• **TEXT SHOWN**
————————

-1

I have the following dataframe with information from weather stations:

      import pandas as pd
      import numpy as np

      df = pd.DataFrame({'Code Weather Station': ['1024', '1024', '1024', '2089', 
                                                  '2089', '2089', '8974'], 
                         'Instrumentation': ['Pluviometer-Analog', 'speedometer', 'incidence-sun',
                                             'speedometer', 'Pluviometer', 'speedometer', 
                                             'Pluviometer']})

I would like to group the instruments from each of the weather stations.

I tried to use groupby, along with the sum () function, as follows:

      df_New = df.groupby('Code Weather Station', as_index=False)['Instrumentation'].sum()

The result is as expected. However, I wish there were spaces among the instruments.

      print(df_New)

      Code Weather Station  Instrumentation
            1024             Pluviometer-Analogspeedometerincidence-sun
            2089             speedometerPluviometerspeedometer
            8974             Pluviometer

I would like the output to be:

      Code Weather Station  Instrumentation
            1024             Pluviometer-Analog speedometer incidence-sun
            2089             speedometer Pluviometer speedometer
            8974             Pluviometer

Thank you.

————————

• **THE DATA**
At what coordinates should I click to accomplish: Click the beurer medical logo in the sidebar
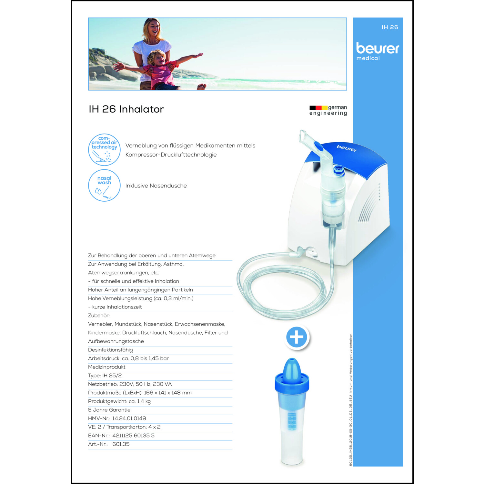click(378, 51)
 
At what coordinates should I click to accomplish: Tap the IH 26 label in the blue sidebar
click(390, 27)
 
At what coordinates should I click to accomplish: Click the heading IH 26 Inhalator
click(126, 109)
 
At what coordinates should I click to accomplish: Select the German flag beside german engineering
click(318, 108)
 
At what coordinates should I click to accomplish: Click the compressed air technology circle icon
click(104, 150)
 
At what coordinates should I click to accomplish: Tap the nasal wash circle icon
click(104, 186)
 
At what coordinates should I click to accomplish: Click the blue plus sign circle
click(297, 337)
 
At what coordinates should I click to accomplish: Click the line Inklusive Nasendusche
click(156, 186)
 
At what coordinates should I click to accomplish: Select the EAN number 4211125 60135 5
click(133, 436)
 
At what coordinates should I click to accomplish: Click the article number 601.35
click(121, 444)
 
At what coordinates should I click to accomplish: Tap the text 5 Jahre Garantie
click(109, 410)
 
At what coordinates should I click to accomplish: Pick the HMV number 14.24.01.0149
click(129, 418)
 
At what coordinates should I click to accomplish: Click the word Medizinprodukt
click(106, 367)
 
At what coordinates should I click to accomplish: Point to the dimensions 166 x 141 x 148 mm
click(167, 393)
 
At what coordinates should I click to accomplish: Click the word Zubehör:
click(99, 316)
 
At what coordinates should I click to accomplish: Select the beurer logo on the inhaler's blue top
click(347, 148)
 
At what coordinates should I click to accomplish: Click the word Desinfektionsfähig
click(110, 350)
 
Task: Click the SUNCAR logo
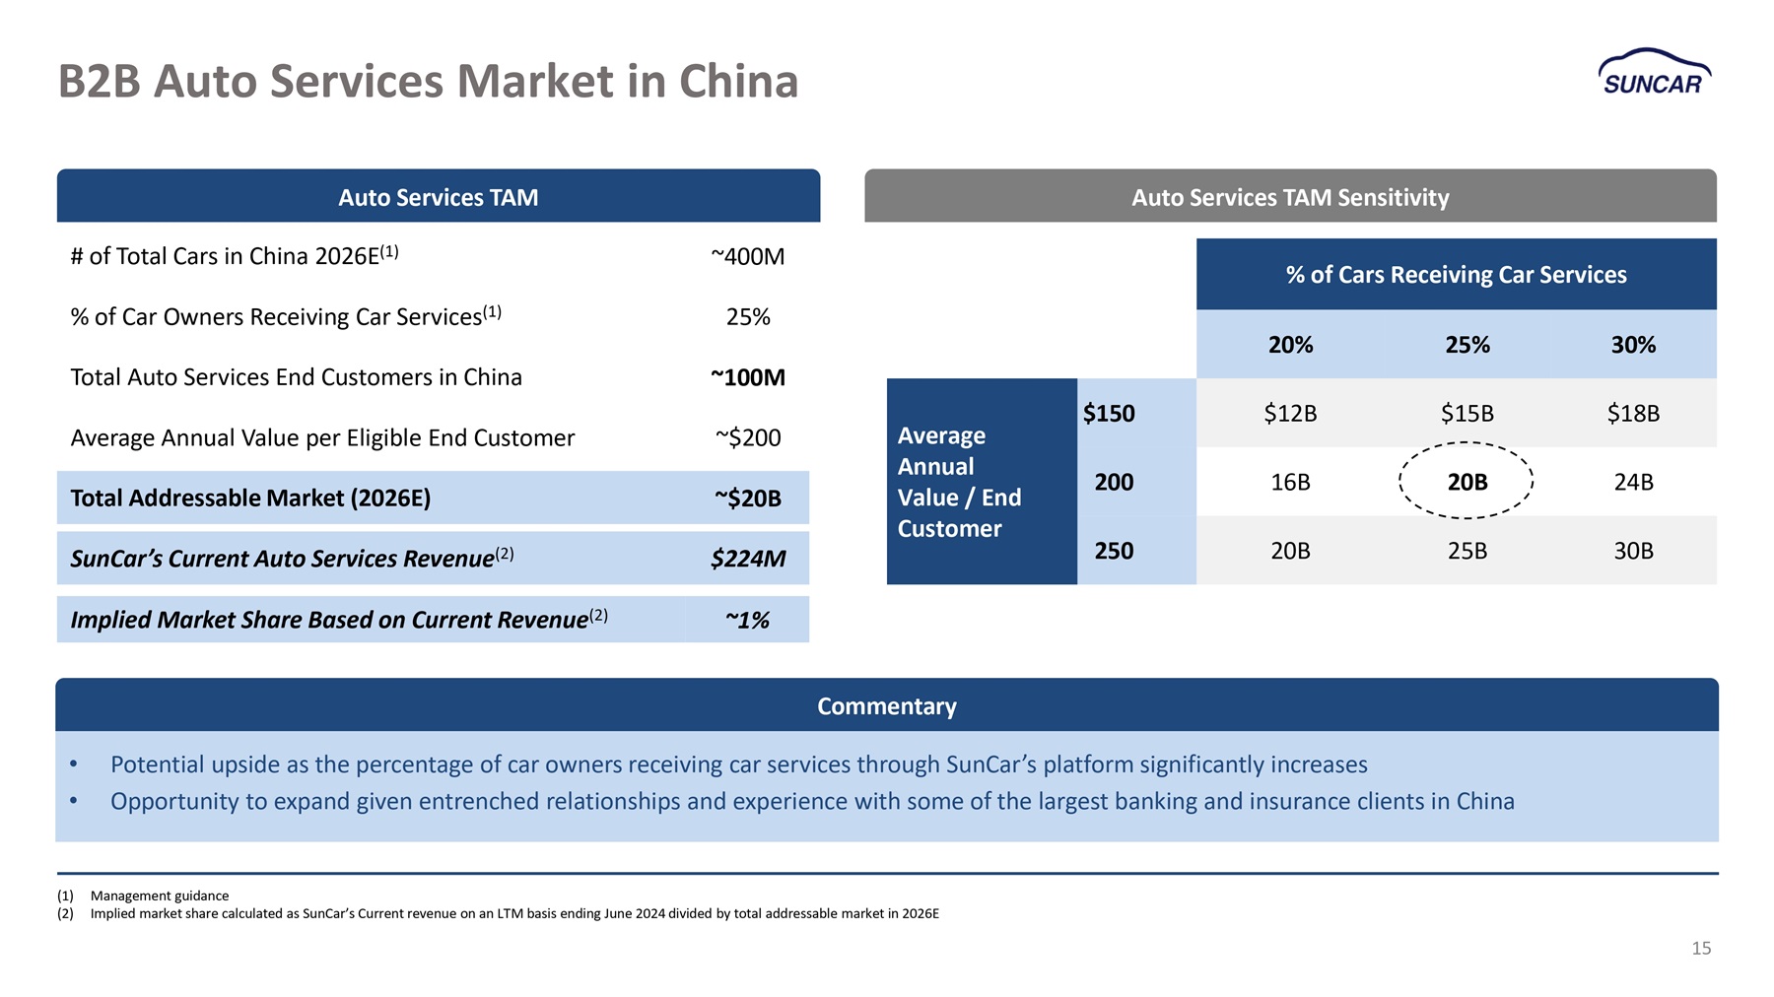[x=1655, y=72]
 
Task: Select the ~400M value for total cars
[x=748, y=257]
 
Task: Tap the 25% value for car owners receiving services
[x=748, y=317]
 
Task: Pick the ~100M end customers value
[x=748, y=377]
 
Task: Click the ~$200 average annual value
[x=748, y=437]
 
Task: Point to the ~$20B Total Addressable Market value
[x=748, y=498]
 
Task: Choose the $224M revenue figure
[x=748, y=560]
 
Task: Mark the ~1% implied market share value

————————

• **ACTIVITY LIST**
[1] Decide whether each statement below agrees with the pandas question about grouping weather-station instruments. Answer yes or no for each, and quote the words from the text that settle it.
(a) The writer combined groupby with the sum() function.
(b) The groupby result was not what the writer expected.
(c) In the output the writer wants, station 2089 lists speedometer twice.
[2] Carry on the forum thread about grouping weather-station instruments in pandas, picking up after its final line.

• **ANSWER LIST**
[1]
(a) Yes: "I tried to use groupby, along with the sum () function"
(b) No: "The result is as expected."
(c) Yes: "speedometer Pluviometer speedometer"

[2]
Jane Borges
  • 552
  • 5
  • 14
  • 1
    try `df.groupby('Code Weather Station')['Instrumentation'].apply(lambda x: ' '.join(x))` – Partha Mandal May 22 '20 at 12:34
  • 1
    Does this answer your question? [Concatenate strings from several rows using Pandas groupby](https://stackoverflow.com/questions/27298178/concatenate-strings-from-several-rows-using-pandas-groupby) – Partha Mandal May 22 '20 at 12:36
  • I tried: df_New = df.groupby('Code Weather Station', as_index=False)['Instrumentation'].apply(lambda x: ' '.join(x)) . But the return is not a dataframe type. Do you have any suggestion? – Jane Borges May 22 '20 at 12:46
  • I also tried: df_New = pd.DataFrame(df.groupby('Code Weather Station')['Instrumentation'].apply(lambda x: ' '.join(x))) . But indexing by column name is awkward. – Jane Borges May 22 '20 at 12:48

2 Answers2

1

Oh! Do a reset_index() like:

df.groupby('Code Weather Station')['Instrumentation'].apply(lambda x: ' '.join(x)).reset_index()

Partha Mandal
  • 1,391
  • 8
  • 14
0

you should avoid apply as its inefficient. You can try this:-

import pandas as pd
import numpy as np

df = pd.DataFrame({'Code Weather Station': ['1024', '1024', '1024', '2089', 
                                          '2089', '2089', '8974'], 
                 'Instrumentation': ['Pluviometer-Analog', 'speedometer', 'incidence-sun',
                                     'speedometer', 'Pluviometer', 'speedometer', 
                                     'Pluviometer']})

def process(x):
    return " ".join(x)

df_new = df.groupby('Code Weather Station').agg({
        'Instrumentation': [('Instrumentation', process)]
    })
df_new.columns = df_new.columns.droplevel()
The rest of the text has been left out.